## Work required
In the records below, pick out all lines containing the word "computer".

** Supplied entries follows **

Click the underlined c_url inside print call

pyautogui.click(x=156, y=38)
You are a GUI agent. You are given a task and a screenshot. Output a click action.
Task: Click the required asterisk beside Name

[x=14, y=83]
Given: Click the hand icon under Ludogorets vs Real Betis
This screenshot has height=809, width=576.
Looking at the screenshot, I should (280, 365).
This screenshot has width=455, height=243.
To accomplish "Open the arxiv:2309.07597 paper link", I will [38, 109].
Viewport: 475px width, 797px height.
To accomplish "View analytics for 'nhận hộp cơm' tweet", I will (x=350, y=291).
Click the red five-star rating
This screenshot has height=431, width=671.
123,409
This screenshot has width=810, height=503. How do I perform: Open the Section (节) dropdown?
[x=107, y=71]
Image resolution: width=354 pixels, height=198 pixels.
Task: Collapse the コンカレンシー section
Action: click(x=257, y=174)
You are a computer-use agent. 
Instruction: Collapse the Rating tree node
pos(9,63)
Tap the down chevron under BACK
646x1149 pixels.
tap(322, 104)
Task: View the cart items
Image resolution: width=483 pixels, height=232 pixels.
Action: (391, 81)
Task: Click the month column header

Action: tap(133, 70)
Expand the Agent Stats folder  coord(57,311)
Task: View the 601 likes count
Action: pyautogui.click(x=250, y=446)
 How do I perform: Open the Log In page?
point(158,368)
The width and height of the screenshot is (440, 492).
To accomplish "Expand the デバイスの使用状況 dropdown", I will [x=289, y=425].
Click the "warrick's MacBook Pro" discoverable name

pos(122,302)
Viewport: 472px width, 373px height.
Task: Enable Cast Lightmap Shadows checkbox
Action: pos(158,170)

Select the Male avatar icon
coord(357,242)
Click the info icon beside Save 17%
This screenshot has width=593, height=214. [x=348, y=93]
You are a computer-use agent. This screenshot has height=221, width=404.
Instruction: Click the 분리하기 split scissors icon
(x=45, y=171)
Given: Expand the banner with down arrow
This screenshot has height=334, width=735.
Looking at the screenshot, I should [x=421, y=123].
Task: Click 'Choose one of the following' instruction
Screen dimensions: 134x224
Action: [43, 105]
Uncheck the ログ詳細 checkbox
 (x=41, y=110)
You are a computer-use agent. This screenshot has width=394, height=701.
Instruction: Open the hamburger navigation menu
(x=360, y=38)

** End of Supplied entries **

## Completed task
You are a computer-use agent. 
You are a computer-use agent. This screenshot has height=221, width=404.
You are a computer-use agent. This screenshot has width=394, height=701.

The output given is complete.